Triumphantly, we are wrapping the last few parts as the client arrives. We start loading their van, and my employee, who is apparently a couple of inches taller than anyone else who has ever loaded that vehicle, gashes his head open on a bracket that was sticking out from the side of the truck just below the ceiling. “Oh my, that bracket has been there since we bought the van and we’ve never bothered to remove it” says my client, who is truly sorry that my employee has to be driven to a clinic (by my other employee) for 10 stiches in his head, while I load the van myself. Finally, I finish off my day driving 45 minutes each way in Friday afternoon traffic to drop off the mahogany cover caps that the installers forgot to put on the truck that morning. My helper would have been glad to run the errand after clocking out, and had been planning to – but after suffering a serious head wound I thought it more prudent to send him home for the day.
So that was it. I ended up spending my entire day, not getting any quotes out, not detailing any jobs for production, not working on the business, but doing tasks that other people were supposed to be doing and making up for broken promises and poor communication. My frustration level was off the charts and my productivity was zero. I was out the truck rental and gas, and we had an injured employee and a Workers’ Comp claim on our hands. One of those days that makes me wonder why I keep trying so hard.
So what does this have to do with customer service? At the end of the day it occurred to me that this would be just what a homeowner would be feeling at the end of a similar day when their kids are sick, they had to wait two hours at the doctor’s office, and to top it all off the contractor/cabinetmaker/closet installer showed up late and could not finish the job, or did not bring the right materials, or called to make some kind of excuse why the installation date will have to be delayed (or worse, did nort bother to call at all or waited until the last minute). This must be what a contractor would feel like when his permit is held up, a key employee quits, and then one of his subcontractors presents him with an unexpected problem that will delay the job or cost more to fix. I also realized that, while I will likely still do business with my supplier (although the manager and I had a long talk), if that had been a company that I did not have a solid prior relationship with, I would definitely look somewhere else first the next time I need their product or services. As it turns out I met the new manager at the other supplier, where they sell a comparable product, and he is very interested in gaining some of our business, so this episode might have cost them a lot more than they realize.
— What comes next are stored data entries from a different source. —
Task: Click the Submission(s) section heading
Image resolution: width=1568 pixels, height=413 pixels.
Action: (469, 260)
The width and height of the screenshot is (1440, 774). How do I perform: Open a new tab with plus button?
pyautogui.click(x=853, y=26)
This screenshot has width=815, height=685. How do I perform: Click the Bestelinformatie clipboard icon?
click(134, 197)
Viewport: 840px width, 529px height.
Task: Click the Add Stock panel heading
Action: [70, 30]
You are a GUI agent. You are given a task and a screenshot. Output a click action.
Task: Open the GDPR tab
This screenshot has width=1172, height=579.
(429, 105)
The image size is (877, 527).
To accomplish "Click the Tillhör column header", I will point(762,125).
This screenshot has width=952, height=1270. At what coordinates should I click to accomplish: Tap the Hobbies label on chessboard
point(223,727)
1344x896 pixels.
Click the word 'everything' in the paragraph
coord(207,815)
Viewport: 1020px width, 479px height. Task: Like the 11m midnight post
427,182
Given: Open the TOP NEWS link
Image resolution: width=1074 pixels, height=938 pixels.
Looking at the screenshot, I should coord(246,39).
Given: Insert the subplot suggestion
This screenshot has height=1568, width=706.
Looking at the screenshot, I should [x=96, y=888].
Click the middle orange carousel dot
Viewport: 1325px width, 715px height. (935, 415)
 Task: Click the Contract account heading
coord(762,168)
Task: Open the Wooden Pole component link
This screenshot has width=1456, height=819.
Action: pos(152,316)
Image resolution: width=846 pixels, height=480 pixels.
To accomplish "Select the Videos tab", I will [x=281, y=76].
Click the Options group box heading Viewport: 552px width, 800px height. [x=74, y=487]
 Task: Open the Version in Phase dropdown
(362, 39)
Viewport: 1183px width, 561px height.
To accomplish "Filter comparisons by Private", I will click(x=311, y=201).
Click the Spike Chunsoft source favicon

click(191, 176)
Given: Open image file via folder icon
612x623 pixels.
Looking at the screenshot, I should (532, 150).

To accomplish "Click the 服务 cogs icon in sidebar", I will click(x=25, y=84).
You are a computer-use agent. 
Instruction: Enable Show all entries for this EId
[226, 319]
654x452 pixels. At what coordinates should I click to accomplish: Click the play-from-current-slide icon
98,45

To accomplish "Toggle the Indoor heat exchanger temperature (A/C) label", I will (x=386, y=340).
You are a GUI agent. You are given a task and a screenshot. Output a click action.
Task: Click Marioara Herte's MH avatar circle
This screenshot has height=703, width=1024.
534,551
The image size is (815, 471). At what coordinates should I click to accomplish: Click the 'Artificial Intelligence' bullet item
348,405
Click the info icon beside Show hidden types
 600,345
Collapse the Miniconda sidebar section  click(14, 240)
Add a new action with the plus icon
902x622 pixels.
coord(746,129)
Have you heard it said about marketing that you have to stay in front of people – especially potentially long-term customers like builders, architects and designers – on a regular basis, so that you will be there when their current supplier screws up and they are just mad enough to try someone else? If that someone else treats them right, the client is now theirs, and the previous company may lose them for good. Well, it works both ways. You may be doing good work for someone, but run into a problem with a job, or with deadlines, and they will be looking for someone else next time. With a client like a homeowner who is not likely to provide a lot of repeat business, there is still a huge difference between a client talking highly about you and happily referring you to their friends, as opposed to them regaling everyone they meet (and the internet) with horror stories about what they had to put up with to get their project completed.
Our company is living proof that a professional approach and top quality service lead to increased customer satisfaction, a steady stream of repeat and referral business, and glowing reviews on the various internet sites where prospective clients are likely to first learn about us. Last Friday reinforced in my mind just how important it is to the growth and health of our business to make sure that every single customer experience is a positive one.
David Buchsbaum owner of Atlanta Closet & Storage Solutions and Beacon Custom Woodwork, Inc.